Balancing Act in Israel – Recognizing Arabs as Partners in Democracy

Mohammad Darawshe is Director of Planning, Equality and Shared Society at Givat Haviva Educational Center and a Member of The Three-sector Roundtable as well as the Strategic Planning Team Authority for Economic Development of Arab Sector at the Israeli Prime Minister's office.  


We lost the elections, and feel doomed to another four-year term of a right-wing government in Israel. The Netanyahu governments since 2009 have been extremely challenging for Arab citizens in Israel, especially in the constitutional-legal arena. Less than a year ago, the government passed the so-called “nation-state law,” which defines Israel as the state of the Jewish people, thus eliminating the inclusive definition of the state as a one for all of its citizens. This renders moot the principle of equality that appears in the country’s declaration of independence.

In the first weeks after the election, we Arabs of Israel felt sad, scared, and confused. But soon we gathered together our thoughts and adjusted our feelings, and began to look forward again. But first we have to analyze why we lost, yet again.

One of the election’s most interesting results was the record-low turnout of Arab citizens. 

Arab citizens are 16% of Israel’s voters and can potentially send as many as 20 representatives to the Israeli parliament. Yet, only 49% of them actually voted, thus sending only ten Arab members from Arab political parties, and contributing another four seats with their votes to non-Arab political parties. If the turnout had matched the national rate of 67%, four additional seats could have been guaranteed to the center-left political block. The result would have created the makings of a different political scene in Israel today.

There were a number of reasons for this low turnout. The main reason was Arabs’ loss of interest in participating in the Israeli political scene after the passing of the nation-state law. The law defines Israel as an exclusive state for Jews, completely ignoring the minority rights of Arab citizens. It also downgraded the status of Arabic language from an official language to one of “special status,” which was seen as an insult to the cultural identity of 1.5 million indigenous citizens. The Israeli right’s exclusion of the Arab community was met by a walk out of sorts. If the game is not fair, the Arabs were saying, then we will not take part in it. We won’t be decoration for this kind of democracy.
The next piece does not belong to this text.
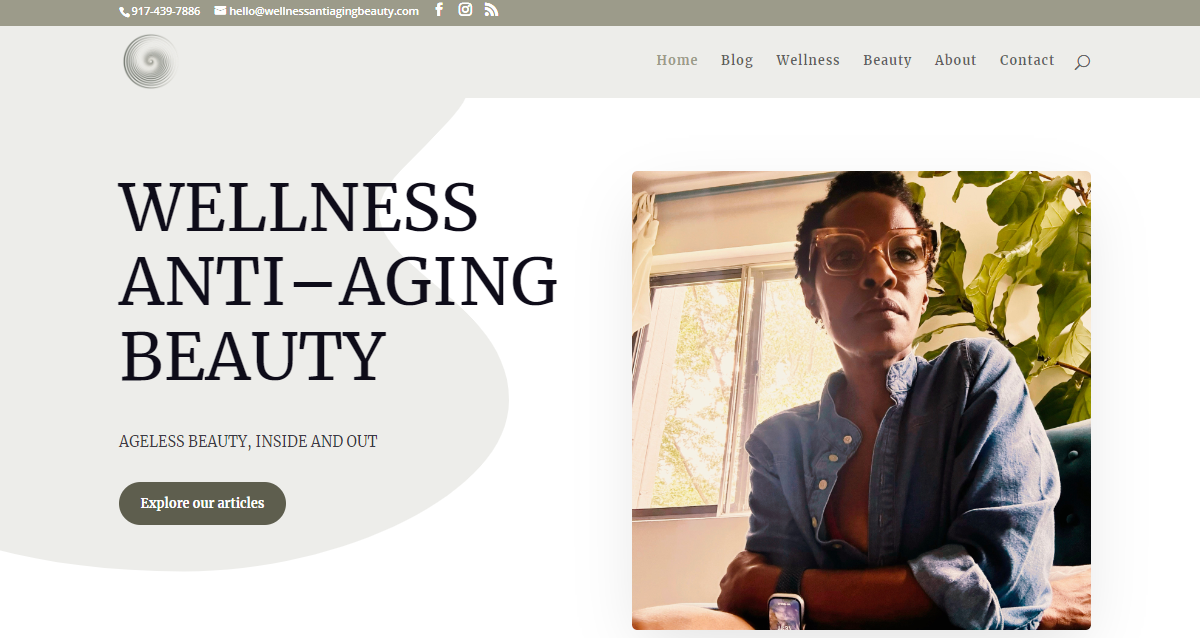Click the search magnifier icon

point(1082,62)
A second reason was dissatisfaction with the performance of the Arab political parties over the last four years. In 2015, the four active Arab political parties joined forces on one joint list, and were rewarded by increasing the turnout from 56% in 2013 to 64%, increasing their collective power from eleven seats to 13 seats in the Knesset. The four parties, however, returned to in-fighting among themselves and did not reflect unity in practice; indeed, their unity turned out to be an electoral strategy alone. Even this, though, did not hold: the joint list split into two lists just weeks before the elections, creating disappointment and distrust among their supporters who punished them by boycotting the elections. In addition, there was disappointment over the ineffectiveness of the Arab members of the Knesset working as opposition to the right-wing government. The government was not cooperative in the least and did not allow them to accomplish anything to their credit.

The third reason was that the center-left candidate, Benny Gantz, did not know how to talk to the Arab citizens, who constitute almost a third of center-left voters. He made a few unfortunate statements, such as bragging that when he was the chief of staff of the Israeli military he caused massive destruction in Gaza by bombing it back to the Stone Age. He also vowed that if elected he would only invite Jewish parties to join his coalition. He may have made these statements to attract soft-right Israeli voters, but in doing so many Arab voters angrily abandoned the center-left. They refused to replace Netanyahu with someone who speaks publicly with such militaristic rhetoric and delegitimizes Arab partnership in the government. They didn’t want to be just a pool of voters for the center-left, but rather aspired for more structural involvement in decision making.

The next few months will be a true test in Jewish-Arab relations.

First, it will test the Arab parties that need to re-build their own capacity, get organized on the ground, and reconnect with their voters. Otherwise, they will lose their place to new forces that will challenge them. Second, the center-left Blue and White party needs to iron out its differences with the Arab community and realize that it can never come to office unless it considers Arab voters as part of their potential coalition. The third challenge is of national scope. The government needs to find the right language to speak to Arab citizens. And if it wants to maintain the democratic nature of the state, it needs to either amend the nation-state law, pass a new equality law, or recognize the Arab citizens as a national minority, which should qualify for protection of its unique national and cultural identity.

This will prove a balancing act that will determine the democratic identity of Israel.